AVAILABLE RECORDS:
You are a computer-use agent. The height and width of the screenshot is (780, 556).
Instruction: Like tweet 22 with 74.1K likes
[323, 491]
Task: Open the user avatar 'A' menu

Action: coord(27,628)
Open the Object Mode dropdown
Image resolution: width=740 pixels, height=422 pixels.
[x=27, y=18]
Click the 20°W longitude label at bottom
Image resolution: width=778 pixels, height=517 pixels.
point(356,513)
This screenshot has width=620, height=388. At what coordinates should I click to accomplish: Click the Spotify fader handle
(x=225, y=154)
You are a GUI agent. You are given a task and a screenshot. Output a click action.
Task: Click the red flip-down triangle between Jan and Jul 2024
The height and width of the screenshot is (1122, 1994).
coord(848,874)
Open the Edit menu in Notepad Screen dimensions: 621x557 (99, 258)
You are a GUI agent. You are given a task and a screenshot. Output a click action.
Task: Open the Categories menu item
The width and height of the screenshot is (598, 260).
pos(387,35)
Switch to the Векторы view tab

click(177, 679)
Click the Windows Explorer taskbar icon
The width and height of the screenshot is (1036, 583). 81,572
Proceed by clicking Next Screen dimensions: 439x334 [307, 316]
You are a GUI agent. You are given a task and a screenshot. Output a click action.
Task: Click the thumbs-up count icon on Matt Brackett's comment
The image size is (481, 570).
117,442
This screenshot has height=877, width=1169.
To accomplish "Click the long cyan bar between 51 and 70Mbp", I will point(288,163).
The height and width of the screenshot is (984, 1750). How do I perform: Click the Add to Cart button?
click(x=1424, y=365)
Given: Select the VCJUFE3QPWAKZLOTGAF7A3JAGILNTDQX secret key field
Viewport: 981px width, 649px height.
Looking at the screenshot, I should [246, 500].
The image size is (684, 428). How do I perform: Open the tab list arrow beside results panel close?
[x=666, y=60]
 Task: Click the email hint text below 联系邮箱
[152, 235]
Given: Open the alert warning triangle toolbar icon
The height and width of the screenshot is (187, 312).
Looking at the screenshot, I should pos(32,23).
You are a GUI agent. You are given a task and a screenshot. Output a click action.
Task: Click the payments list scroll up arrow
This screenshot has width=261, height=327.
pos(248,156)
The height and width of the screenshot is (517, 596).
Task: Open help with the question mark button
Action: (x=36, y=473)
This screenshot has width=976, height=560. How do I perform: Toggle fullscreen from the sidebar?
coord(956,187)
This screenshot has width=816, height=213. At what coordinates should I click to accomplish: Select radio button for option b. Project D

GOAL: Can you write out, word for word, the part of the records above that opens with the line containing "Given: Select the" and runs through the end of the records, including both that first line and the last?

COMPLETE OUTPUT:
Given: Select the VCJUFE3QPWAKZLOTGAF7A3JAGILNTDQX secret key field
Viewport: 981px width, 649px height.
Looking at the screenshot, I should [246, 500].
The image size is (684, 428). How do I perform: Open the tab list arrow beside results panel close?
[x=666, y=60]
 Task: Click the email hint text below 联系邮箱
[152, 235]
Given: Open the alert warning triangle toolbar icon
The height and width of the screenshot is (187, 312).
Looking at the screenshot, I should pos(32,23).
You are a GUI agent. You are given a task and a screenshot. Output a click action.
Task: Click the payments list scroll up arrow
This screenshot has width=261, height=327.
pos(248,156)
The height and width of the screenshot is (517, 596).
Task: Open help with the question mark button
Action: (x=36, y=473)
This screenshot has width=976, height=560. How do I perform: Toggle fullscreen from the sidebar?
coord(956,187)
This screenshot has width=816, height=213. At what coordinates should I click to accomplish: Select radio button for option b. Project D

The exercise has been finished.